### [TREŚĆ ZADANIA]
Zamień w poniższych wierszach „Instruction” na „Command” i przepisz je, nie zmieniając niczego innego.

Wpisy z pozycjami elementów:
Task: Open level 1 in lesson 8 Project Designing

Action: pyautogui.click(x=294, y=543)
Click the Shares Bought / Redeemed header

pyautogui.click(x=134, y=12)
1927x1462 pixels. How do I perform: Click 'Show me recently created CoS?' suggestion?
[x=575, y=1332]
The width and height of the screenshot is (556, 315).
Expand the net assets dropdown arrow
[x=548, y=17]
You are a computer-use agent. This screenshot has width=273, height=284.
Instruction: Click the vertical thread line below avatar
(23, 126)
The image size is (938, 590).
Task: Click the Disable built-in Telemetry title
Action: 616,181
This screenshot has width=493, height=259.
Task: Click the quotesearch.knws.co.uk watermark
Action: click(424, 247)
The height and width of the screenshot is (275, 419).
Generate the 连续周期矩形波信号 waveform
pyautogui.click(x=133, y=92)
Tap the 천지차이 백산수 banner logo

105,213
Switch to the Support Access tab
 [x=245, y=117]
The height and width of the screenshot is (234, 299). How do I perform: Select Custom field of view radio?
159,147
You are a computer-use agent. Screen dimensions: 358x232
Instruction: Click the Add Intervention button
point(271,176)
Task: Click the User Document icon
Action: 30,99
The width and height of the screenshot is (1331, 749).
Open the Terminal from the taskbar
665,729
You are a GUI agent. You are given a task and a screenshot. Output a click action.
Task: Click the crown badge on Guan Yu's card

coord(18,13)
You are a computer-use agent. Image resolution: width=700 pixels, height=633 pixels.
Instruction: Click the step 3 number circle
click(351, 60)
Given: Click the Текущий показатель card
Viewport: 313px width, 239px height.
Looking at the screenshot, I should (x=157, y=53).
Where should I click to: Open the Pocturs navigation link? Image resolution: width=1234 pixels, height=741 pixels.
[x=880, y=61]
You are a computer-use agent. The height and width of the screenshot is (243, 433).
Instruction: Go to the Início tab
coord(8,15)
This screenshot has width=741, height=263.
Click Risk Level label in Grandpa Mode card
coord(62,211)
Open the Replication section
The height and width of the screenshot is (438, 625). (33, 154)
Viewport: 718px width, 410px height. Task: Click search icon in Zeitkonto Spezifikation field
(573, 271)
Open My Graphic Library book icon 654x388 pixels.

### [WYNIK ZADANIA]
Task: Open level 1 in lesson 8 Project Designing

Action: pyautogui.click(x=294, y=543)
Click the Shares Bought / Redeemed header

pyautogui.click(x=134, y=12)
1927x1462 pixels. How do I perform: Click 'Show me recently created CoS?' suggestion?
[x=575, y=1332]
The width and height of the screenshot is (556, 315).
Expand the net assets dropdown arrow
[x=548, y=17]
You are a computer-use agent. This screenshot has width=273, height=284.
Command: Click the vertical thread line below avatar
(23, 126)
The image size is (938, 590).
Task: Click the Disable built-in Telemetry title
Action: 616,181
This screenshot has width=493, height=259.
Task: Click the quotesearch.knws.co.uk watermark
Action: click(424, 247)
The height and width of the screenshot is (275, 419).
Generate the 连续周期矩形波信号 waveform
pyautogui.click(x=133, y=92)
Tap the 천지차이 백산수 banner logo

105,213
Switch to the Support Access tab
 [x=245, y=117]
The height and width of the screenshot is (234, 299). How do I perform: Select Custom field of view radio?
159,147
You are a computer-use agent. Screen dimensions: 358x232
Command: Click the Add Intervention button
point(271,176)
Task: Click the User Document icon
Action: 30,99
The width and height of the screenshot is (1331, 749).
Open the Terminal from the taskbar
665,729
You are a GUI agent. You are given a task and a screenshot. Output a click action.
Task: Click the crown badge on Guan Yu's card

coord(18,13)
You are a computer-use agent. Image resolution: width=700 pixels, height=633 pixels.
Command: Click the step 3 number circle
click(351, 60)
Given: Click the Текущий показатель card
Viewport: 313px width, 239px height.
Looking at the screenshot, I should (x=157, y=53).
Where should I click to: Open the Pocturs navigation link? Image resolution: width=1234 pixels, height=741 pixels.
[x=880, y=61]
You are a computer-use agent. The height and width of the screenshot is (243, 433).
Command: Go to the Início tab
coord(8,15)
This screenshot has width=741, height=263.
Click Risk Level label in Grandpa Mode card
coord(62,211)
Open the Replication section
The height and width of the screenshot is (438, 625). (33, 154)
Viewport: 718px width, 410px height. Task: Click search icon in Zeitkonto Spezifikation field
(573, 271)
Open My Graphic Library book icon 654x388 pixels.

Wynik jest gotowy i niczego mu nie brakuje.